In order to better describe such an interface, here we first derived a spring/damping model based on the nature of van der Waals force interaction. With proper assumption and boundary condition, we can simulate the acoustic response under an ultrashort acoustic pulse excitation. Considering a regular vdW adhesion on a 2D material/semiconductor interface, our model expects a resonance frequency above hundreds of GHz.

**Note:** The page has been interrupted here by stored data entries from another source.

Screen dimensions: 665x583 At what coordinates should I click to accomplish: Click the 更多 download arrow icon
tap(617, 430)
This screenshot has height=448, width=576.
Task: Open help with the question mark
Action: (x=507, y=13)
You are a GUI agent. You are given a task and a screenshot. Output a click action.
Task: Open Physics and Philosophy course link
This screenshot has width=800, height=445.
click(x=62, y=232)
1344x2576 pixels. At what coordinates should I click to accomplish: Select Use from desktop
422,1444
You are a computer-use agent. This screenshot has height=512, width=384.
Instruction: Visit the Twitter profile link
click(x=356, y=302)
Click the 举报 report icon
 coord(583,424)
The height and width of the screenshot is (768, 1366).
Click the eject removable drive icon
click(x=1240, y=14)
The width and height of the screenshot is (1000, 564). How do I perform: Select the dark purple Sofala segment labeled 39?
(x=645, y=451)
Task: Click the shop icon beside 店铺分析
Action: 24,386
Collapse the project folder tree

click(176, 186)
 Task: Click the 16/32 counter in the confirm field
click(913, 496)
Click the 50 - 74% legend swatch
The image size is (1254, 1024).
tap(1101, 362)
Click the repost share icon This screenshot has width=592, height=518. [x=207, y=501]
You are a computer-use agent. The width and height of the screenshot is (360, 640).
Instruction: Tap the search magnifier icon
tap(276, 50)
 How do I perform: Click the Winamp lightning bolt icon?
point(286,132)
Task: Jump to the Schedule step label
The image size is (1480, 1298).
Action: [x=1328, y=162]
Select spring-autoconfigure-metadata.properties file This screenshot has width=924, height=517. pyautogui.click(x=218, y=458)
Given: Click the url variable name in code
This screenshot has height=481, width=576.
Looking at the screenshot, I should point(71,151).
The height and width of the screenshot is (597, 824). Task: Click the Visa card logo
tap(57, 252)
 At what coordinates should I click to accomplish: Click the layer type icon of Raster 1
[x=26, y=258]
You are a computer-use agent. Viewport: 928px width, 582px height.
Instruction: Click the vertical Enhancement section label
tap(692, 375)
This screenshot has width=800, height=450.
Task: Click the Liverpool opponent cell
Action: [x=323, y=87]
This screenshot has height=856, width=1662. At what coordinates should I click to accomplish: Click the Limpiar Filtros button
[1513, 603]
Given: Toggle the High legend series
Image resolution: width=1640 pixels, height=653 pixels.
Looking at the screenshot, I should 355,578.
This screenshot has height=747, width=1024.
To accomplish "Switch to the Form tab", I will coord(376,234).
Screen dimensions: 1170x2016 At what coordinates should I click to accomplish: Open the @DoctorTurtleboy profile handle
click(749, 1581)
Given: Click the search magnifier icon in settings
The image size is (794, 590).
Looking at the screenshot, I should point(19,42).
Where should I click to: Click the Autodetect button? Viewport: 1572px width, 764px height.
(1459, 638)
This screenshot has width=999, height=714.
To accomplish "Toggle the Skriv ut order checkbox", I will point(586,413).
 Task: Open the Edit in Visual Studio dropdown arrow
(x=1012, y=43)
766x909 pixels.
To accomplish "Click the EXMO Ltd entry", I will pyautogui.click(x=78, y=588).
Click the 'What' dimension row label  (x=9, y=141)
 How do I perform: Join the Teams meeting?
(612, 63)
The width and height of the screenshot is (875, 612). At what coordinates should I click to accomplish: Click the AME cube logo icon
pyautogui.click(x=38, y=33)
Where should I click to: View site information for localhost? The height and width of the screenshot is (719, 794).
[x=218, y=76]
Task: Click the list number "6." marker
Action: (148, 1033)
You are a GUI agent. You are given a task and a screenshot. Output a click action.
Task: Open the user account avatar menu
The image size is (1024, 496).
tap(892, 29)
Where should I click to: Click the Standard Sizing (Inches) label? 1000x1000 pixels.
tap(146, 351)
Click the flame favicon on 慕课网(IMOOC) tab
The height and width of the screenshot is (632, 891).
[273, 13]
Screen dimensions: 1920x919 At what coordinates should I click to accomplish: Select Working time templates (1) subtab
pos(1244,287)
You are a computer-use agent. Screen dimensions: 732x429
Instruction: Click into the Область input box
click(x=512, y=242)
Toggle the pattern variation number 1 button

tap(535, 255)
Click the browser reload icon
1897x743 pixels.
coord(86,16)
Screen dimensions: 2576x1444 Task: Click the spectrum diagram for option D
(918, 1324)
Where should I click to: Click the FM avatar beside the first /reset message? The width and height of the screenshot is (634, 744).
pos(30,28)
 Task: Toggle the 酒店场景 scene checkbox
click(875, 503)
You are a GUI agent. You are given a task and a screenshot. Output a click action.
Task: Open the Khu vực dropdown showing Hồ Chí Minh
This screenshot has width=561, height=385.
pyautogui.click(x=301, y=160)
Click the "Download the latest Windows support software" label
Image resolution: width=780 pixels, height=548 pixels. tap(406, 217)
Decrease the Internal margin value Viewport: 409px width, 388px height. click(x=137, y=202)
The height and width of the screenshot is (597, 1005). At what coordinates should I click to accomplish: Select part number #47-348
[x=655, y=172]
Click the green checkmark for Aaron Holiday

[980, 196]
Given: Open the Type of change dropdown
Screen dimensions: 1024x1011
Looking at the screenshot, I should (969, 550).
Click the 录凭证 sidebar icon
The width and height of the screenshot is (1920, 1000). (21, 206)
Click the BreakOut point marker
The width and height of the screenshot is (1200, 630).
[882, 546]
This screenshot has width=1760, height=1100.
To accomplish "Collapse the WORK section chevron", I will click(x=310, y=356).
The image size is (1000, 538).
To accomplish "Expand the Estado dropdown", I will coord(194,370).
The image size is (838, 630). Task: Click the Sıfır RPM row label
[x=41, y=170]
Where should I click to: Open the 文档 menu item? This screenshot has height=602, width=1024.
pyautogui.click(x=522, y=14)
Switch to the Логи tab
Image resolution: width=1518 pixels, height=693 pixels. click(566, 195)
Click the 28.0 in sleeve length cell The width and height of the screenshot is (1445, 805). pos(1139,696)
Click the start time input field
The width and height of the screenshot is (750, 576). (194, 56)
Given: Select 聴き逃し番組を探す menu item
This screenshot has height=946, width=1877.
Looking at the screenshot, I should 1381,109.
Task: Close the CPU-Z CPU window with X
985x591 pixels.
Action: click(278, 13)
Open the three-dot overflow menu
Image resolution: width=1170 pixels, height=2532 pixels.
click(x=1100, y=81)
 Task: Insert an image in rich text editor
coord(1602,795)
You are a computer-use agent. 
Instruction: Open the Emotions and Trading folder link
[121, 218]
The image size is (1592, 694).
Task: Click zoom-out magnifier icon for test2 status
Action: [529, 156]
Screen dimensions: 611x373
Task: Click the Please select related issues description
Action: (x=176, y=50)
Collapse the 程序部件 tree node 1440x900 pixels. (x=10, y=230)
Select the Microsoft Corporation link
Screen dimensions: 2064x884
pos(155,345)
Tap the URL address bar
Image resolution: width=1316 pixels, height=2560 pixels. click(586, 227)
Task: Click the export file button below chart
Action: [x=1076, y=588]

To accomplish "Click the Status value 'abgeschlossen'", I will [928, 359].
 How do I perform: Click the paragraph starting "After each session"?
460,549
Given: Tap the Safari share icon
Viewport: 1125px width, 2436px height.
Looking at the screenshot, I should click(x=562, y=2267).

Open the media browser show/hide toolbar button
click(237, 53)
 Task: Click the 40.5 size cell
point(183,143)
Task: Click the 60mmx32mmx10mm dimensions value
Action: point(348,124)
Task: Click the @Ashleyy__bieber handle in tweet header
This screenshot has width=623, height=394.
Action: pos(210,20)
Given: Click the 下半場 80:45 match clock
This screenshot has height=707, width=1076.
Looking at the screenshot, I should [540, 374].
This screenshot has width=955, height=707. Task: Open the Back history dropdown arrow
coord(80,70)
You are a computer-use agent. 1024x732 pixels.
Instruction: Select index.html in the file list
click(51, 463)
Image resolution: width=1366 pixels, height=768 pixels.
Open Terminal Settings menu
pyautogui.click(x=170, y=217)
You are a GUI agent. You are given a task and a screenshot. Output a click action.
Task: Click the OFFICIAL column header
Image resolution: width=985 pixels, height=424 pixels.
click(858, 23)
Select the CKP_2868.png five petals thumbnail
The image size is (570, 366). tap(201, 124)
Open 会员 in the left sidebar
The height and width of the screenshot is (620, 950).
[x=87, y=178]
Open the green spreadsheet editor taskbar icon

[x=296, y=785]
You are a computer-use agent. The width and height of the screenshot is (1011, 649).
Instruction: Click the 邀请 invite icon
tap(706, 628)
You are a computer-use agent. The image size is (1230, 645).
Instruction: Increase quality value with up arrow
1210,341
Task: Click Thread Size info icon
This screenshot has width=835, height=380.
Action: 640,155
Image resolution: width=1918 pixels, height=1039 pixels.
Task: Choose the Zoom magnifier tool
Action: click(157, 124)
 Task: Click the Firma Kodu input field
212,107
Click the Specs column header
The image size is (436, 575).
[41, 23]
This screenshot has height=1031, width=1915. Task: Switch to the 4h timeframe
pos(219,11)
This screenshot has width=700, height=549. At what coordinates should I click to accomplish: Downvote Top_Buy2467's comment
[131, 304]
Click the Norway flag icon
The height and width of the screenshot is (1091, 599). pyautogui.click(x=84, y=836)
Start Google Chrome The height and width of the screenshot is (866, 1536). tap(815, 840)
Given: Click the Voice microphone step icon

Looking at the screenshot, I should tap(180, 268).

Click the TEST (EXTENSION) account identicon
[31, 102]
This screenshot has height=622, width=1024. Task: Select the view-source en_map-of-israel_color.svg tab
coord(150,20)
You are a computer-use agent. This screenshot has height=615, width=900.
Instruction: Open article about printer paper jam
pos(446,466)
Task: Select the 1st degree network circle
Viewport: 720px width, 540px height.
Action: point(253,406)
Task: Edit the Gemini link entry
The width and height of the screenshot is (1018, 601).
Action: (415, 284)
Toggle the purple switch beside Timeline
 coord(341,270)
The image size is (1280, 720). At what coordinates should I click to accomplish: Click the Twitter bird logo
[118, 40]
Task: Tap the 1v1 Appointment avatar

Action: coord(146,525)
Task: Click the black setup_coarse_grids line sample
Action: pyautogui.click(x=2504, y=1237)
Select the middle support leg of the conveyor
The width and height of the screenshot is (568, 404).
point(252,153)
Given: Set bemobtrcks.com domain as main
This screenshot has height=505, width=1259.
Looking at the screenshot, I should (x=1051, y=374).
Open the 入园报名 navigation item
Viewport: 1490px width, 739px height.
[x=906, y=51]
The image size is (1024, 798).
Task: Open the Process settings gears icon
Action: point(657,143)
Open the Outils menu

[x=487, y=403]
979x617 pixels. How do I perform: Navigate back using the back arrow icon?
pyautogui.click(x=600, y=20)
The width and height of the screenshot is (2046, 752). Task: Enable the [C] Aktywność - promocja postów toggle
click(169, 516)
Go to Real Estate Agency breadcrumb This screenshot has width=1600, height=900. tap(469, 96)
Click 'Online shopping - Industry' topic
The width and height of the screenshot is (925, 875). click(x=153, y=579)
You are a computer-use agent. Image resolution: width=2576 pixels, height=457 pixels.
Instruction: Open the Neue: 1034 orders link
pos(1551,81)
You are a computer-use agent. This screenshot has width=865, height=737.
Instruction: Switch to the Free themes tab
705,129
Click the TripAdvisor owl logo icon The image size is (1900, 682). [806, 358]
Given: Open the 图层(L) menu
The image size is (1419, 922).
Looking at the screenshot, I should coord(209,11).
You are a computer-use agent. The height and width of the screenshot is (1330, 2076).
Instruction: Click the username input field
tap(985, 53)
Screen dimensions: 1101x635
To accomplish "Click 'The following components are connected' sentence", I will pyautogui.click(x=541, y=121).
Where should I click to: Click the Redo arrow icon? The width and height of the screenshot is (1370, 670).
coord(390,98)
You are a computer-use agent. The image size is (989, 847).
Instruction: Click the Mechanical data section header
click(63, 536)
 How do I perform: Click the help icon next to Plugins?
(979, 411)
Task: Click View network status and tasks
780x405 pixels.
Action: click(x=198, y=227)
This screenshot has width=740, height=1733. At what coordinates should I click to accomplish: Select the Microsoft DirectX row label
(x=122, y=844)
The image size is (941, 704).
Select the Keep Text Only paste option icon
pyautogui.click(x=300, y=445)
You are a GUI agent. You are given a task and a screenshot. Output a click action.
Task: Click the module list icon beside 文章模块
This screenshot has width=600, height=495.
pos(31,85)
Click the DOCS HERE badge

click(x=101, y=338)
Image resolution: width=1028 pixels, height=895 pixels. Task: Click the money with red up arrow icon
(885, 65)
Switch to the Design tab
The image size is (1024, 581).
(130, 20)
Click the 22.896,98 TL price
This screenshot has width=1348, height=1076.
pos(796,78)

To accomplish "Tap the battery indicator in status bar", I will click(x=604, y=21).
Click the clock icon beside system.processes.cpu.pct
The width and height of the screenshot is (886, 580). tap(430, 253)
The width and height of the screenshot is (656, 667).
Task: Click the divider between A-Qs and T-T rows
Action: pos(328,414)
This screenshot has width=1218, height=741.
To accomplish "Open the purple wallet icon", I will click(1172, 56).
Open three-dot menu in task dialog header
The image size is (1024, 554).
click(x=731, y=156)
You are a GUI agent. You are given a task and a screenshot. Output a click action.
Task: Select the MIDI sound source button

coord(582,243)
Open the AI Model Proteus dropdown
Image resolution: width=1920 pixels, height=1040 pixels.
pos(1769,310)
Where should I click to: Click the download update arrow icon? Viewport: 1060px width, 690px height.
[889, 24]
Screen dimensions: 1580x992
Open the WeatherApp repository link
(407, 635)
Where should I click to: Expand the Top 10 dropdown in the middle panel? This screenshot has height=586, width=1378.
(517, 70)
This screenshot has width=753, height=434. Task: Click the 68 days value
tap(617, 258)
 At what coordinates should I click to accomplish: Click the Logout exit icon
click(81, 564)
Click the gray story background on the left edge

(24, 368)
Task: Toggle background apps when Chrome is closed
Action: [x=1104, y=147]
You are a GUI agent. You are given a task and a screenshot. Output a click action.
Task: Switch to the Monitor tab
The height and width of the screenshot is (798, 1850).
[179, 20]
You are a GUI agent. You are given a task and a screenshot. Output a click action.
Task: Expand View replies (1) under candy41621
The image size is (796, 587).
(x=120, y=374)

In order to probe such an interface vdW resonance, an acoustic system with a bandwidth over 1 THz will be needed. In this presentation, we demonstrate the nondestructive probing of the van der Waals interface by using THz Ultrasonics for the first time. Experimentally, we transferred a single layer CVD graphene on GaN to form such a structure. Using femtosecond ultrasonics technology [4], we successfully reported a broadband acoustic response of the adhesion vdW force. The fitting results directly revealed three crucial parameters: effective sheet density of adhesive graphene, spring constant, and damping constant. Our fitting result states that graphene/GaN interface vdW force would result to an oscillation echo with frequency above hundreds of GHz and non-zero damping constant.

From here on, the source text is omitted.